▶ _Work item_
In the entries that follow, find the line containing "Given: Click the pencil", then output exactly every line from the first through that one.

Stored records:
○ ○ ○ ○ ○

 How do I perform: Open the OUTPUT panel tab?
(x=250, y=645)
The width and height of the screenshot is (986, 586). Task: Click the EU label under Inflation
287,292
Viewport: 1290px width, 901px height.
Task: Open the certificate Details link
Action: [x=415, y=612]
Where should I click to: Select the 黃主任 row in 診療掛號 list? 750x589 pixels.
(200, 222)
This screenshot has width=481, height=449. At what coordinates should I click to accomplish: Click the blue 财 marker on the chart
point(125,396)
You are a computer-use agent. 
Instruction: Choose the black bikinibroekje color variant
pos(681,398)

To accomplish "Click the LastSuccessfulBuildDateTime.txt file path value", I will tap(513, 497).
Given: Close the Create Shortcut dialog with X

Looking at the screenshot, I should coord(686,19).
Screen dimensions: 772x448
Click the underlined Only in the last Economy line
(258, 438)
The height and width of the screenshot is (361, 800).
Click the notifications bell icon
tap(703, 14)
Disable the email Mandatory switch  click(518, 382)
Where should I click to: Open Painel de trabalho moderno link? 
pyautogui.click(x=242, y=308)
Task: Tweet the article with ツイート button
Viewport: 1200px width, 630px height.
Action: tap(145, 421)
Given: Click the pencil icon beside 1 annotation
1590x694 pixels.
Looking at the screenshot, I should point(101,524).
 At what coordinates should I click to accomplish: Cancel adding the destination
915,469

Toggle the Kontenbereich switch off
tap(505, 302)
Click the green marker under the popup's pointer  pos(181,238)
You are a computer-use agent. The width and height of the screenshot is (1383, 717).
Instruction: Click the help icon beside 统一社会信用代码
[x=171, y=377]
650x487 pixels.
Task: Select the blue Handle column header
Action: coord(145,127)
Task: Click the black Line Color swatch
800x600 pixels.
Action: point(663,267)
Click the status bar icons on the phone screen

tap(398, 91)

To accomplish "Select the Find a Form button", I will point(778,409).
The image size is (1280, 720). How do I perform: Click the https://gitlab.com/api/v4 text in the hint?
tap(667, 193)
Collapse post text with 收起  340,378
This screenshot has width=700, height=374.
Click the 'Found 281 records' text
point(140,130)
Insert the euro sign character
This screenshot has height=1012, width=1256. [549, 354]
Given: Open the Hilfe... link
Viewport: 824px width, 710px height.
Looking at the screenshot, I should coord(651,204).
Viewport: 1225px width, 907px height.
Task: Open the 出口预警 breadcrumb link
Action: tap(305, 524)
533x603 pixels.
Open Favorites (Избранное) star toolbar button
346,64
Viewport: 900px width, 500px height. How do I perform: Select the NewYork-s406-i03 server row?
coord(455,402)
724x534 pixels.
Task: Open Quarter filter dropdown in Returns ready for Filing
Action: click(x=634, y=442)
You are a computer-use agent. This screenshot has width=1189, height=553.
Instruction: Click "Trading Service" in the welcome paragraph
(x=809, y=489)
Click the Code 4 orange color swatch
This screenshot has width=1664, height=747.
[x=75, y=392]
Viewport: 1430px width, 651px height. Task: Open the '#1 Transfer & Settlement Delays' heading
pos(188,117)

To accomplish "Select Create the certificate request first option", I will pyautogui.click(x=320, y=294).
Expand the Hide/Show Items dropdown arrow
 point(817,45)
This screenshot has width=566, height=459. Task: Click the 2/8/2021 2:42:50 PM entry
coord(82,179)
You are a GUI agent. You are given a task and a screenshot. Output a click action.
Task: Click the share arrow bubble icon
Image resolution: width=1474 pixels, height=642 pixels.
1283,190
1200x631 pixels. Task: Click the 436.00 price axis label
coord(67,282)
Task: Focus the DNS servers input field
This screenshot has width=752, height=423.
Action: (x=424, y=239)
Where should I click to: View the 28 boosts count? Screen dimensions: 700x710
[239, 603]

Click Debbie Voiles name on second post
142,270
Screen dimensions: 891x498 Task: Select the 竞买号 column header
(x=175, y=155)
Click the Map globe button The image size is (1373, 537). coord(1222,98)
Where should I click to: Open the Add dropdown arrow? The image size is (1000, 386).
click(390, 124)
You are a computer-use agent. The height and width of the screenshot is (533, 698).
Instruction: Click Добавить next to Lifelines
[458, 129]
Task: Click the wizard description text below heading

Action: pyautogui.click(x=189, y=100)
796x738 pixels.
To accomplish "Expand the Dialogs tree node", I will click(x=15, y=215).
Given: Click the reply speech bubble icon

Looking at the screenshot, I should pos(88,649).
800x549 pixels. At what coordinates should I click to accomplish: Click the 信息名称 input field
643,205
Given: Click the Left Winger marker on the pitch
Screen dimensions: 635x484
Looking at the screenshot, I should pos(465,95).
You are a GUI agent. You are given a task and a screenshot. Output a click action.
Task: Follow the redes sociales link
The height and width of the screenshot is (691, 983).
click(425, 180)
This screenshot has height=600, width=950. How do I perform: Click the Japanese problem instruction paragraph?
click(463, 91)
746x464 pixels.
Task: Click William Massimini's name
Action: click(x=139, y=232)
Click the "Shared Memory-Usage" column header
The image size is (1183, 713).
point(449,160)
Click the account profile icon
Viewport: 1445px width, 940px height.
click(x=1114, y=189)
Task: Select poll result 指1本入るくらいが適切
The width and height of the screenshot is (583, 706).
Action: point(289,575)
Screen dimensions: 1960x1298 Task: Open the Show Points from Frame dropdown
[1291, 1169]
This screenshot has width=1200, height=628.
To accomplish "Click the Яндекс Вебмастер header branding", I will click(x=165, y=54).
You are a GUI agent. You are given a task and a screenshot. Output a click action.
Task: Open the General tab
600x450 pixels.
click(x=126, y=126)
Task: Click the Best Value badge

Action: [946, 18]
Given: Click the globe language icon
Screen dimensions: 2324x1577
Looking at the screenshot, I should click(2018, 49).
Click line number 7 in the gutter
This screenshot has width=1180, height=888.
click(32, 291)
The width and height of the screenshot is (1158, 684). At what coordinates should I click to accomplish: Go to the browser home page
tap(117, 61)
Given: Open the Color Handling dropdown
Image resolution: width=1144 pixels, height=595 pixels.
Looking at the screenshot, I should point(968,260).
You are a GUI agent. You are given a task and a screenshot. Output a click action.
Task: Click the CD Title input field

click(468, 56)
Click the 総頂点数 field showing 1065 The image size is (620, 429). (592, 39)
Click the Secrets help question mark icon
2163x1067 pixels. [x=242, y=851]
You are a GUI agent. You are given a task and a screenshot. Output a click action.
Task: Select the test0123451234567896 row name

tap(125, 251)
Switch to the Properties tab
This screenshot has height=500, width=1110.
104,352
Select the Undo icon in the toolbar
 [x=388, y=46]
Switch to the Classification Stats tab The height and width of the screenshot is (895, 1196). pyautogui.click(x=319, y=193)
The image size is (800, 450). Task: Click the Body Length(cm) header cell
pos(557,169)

○ ○ ○ ○ ○

▶ _Solution to the exercise_
 How do I perform: Open the OUTPUT panel tab?
(x=250, y=645)
The width and height of the screenshot is (986, 586). Task: Click the EU label under Inflation
287,292
Viewport: 1290px width, 901px height.
Task: Open the certificate Details link
Action: [x=415, y=612]
Where should I click to: Select the 黃主任 row in 診療掛號 list? 750x589 pixels.
(200, 222)
This screenshot has width=481, height=449. At what coordinates should I click to accomplish: Click the blue 财 marker on the chart
point(125,396)
You are a computer-use agent. 
Instruction: Choose the black bikinibroekje color variant
pos(681,398)

To accomplish "Click the LastSuccessfulBuildDateTime.txt file path value", I will tap(513, 497).
Given: Close the Create Shortcut dialog with X

Looking at the screenshot, I should coord(686,19).
Screen dimensions: 772x448
Click the underlined Only in the last Economy line
(258, 438)
The height and width of the screenshot is (361, 800).
Click the notifications bell icon
tap(703, 14)
Disable the email Mandatory switch  click(518, 382)
Where should I click to: Open Painel de trabalho moderno link? 
pyautogui.click(x=242, y=308)
Task: Tweet the article with ツイート button
Viewport: 1200px width, 630px height.
Action: tap(145, 421)
Given: Click the pencil icon beside 1 annotation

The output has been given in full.